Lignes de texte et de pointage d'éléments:

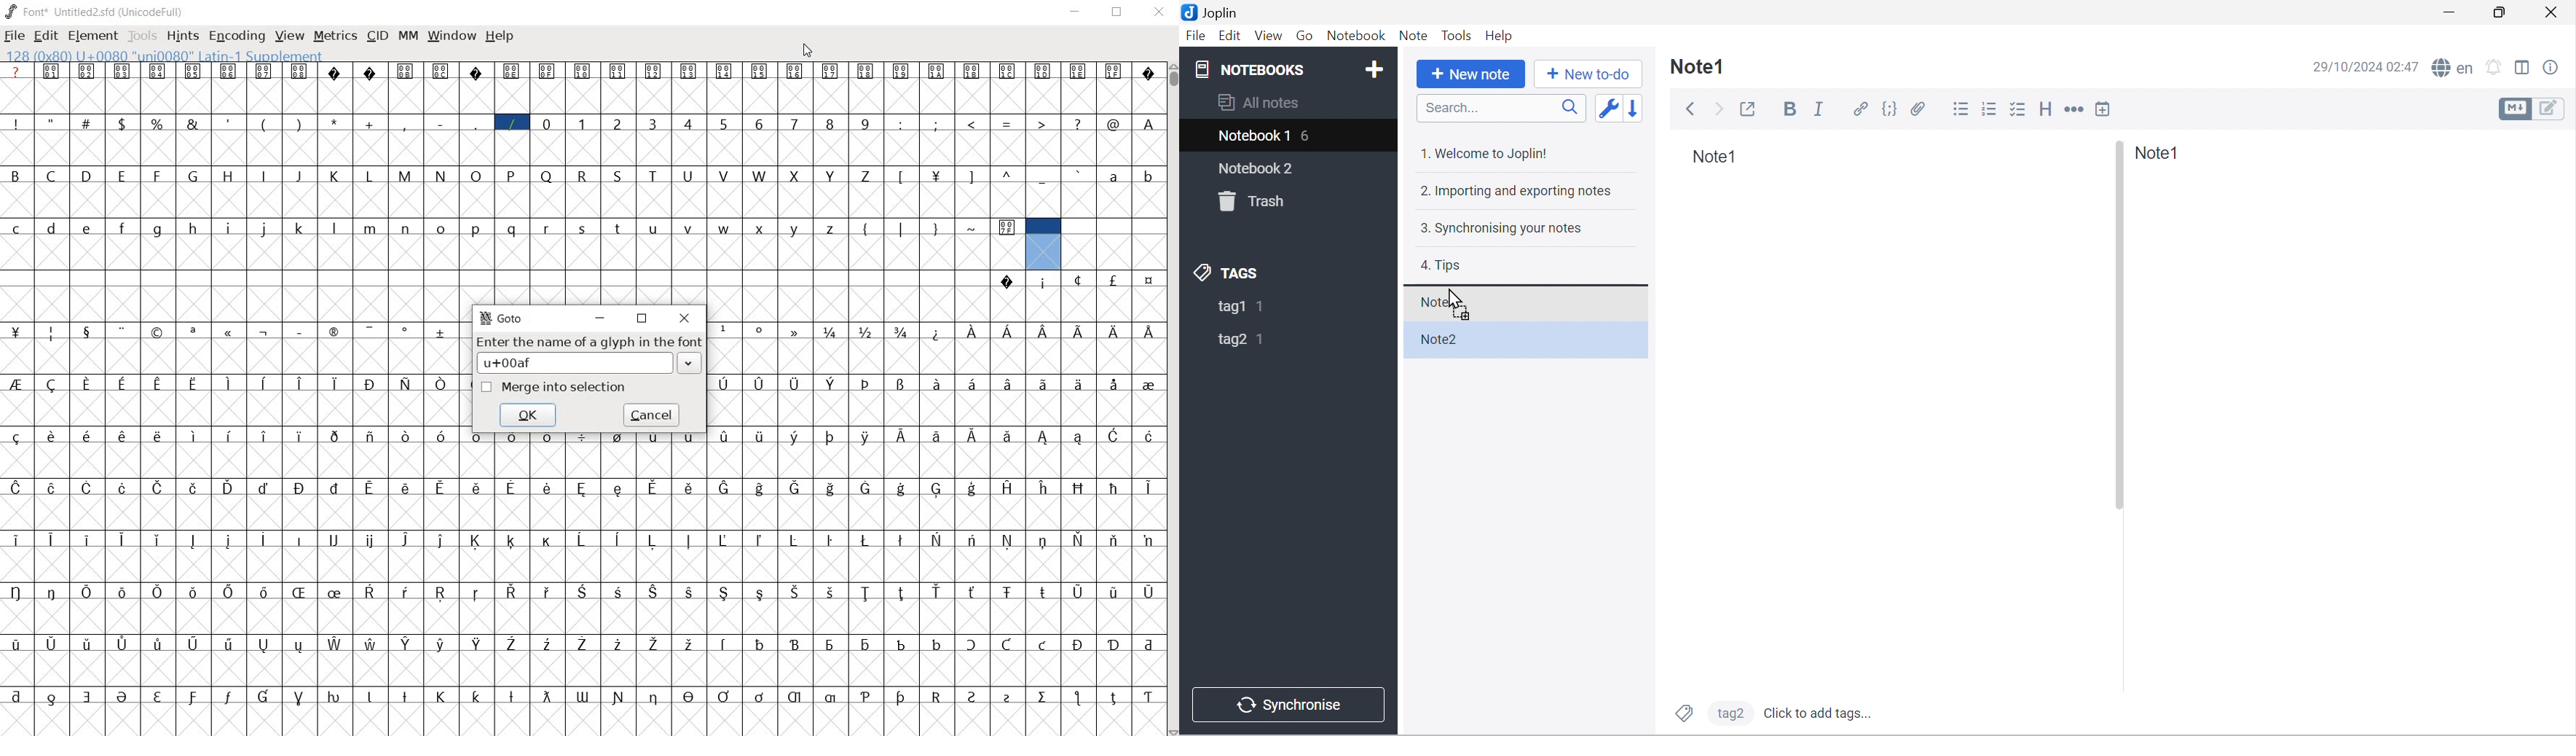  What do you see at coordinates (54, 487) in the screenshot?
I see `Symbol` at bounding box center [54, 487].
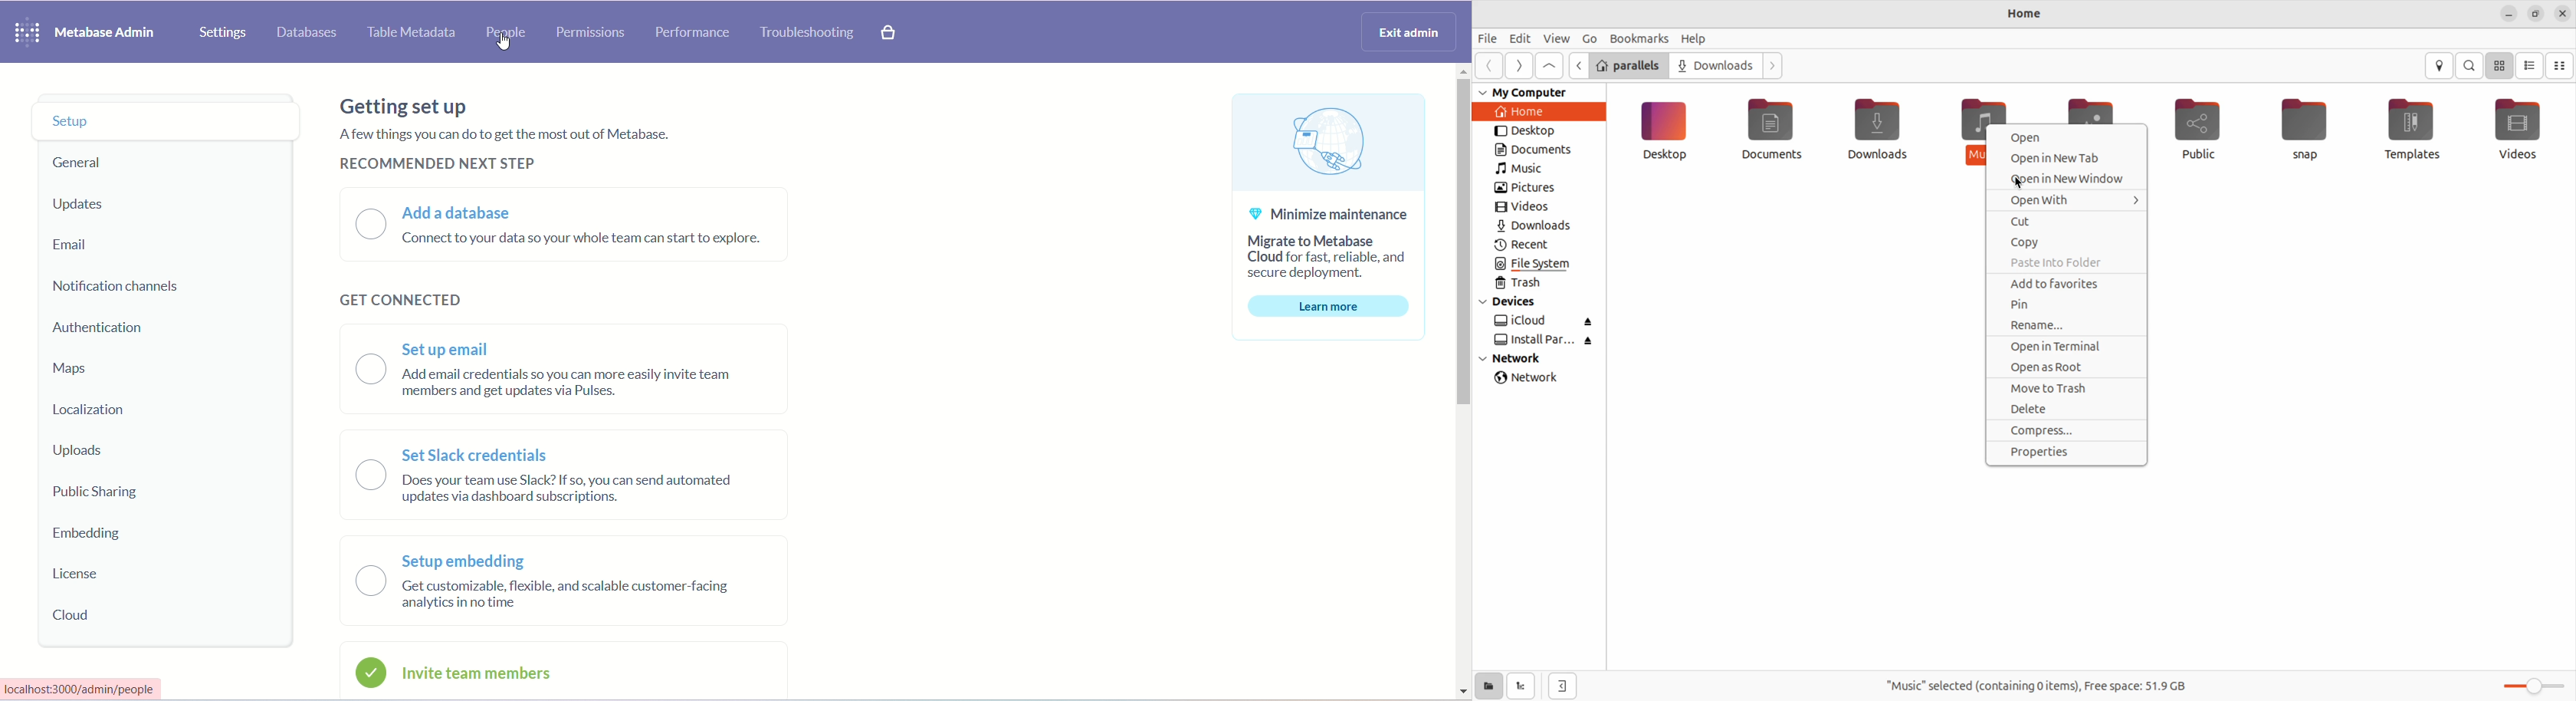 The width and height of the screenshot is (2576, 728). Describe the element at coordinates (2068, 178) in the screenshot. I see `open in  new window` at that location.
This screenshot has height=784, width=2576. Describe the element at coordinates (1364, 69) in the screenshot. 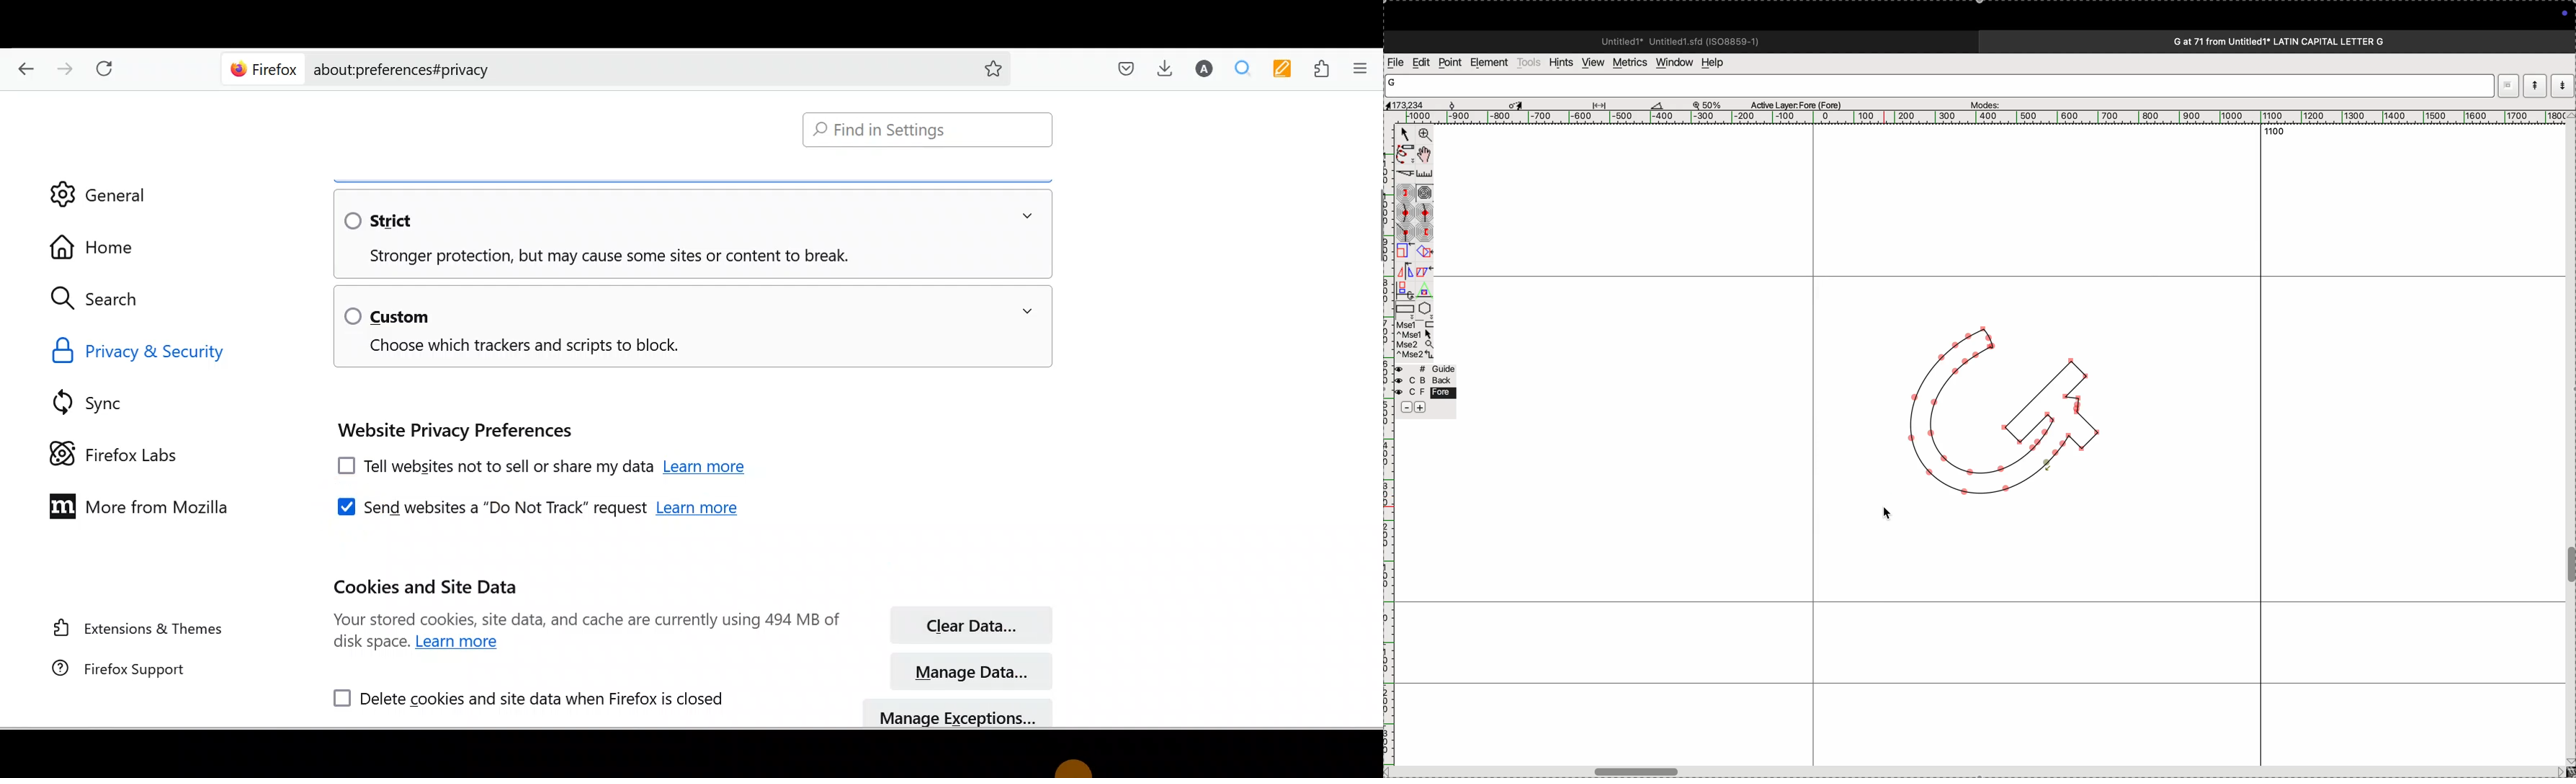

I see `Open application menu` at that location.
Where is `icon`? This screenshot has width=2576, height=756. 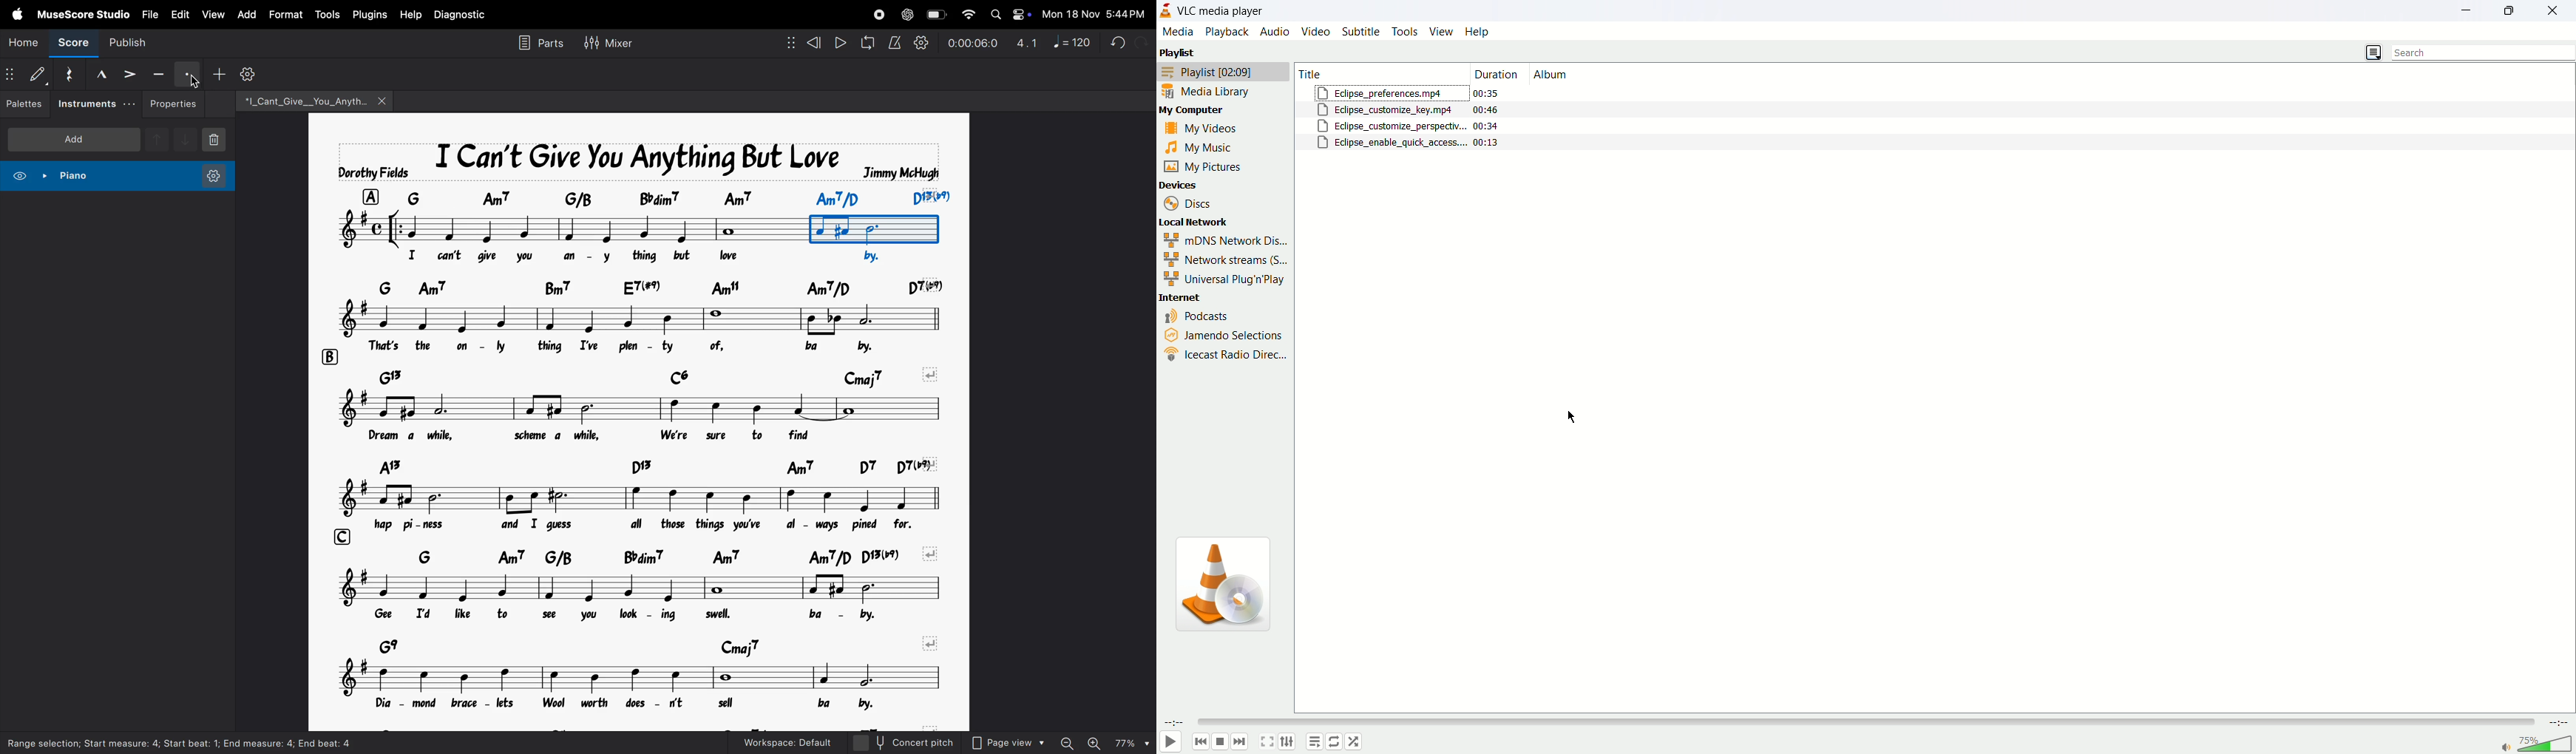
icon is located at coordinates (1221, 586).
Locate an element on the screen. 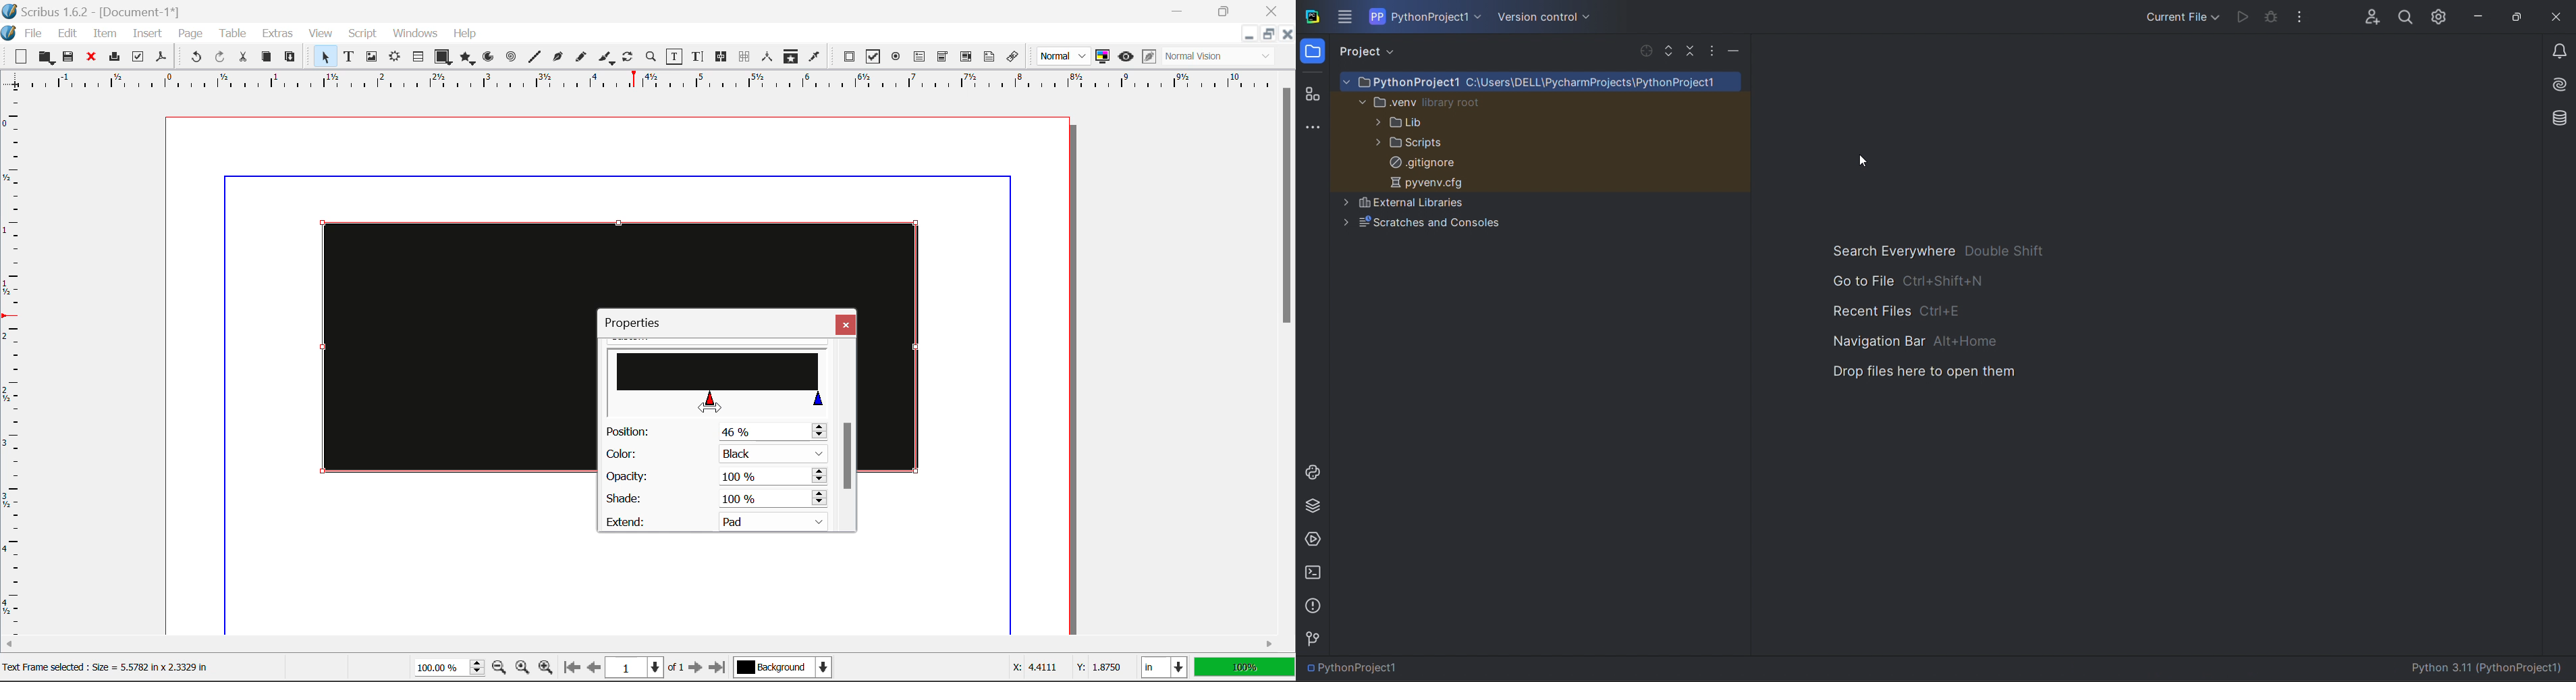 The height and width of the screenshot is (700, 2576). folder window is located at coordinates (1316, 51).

Objectif de la tâche
Mettez à jour les lignes qui vont du tout début des lignes jusqu'à celle contenant « icon is located at coordinates (1221, 586). », cette dernière comprise, en remplaçant « This screenshot has » par « This image has » sans rien modifier d'autre. Réécrivez uniquement ces lignes et laissez les images de côté, s'il vous plaît.

Résultat final
  What do you see at coordinates (54, 487) in the screenshot?
I see `Symbol` at bounding box center [54, 487].
 The width and height of the screenshot is (2576, 728). Describe the element at coordinates (2068, 178) in the screenshot. I see `open in  new window` at that location.
This image has height=784, width=2576. Describe the element at coordinates (1364, 69) in the screenshot. 

I see `Open application menu` at that location.
Where is `icon`? This image has width=2576, height=756. 
icon is located at coordinates (1221, 586).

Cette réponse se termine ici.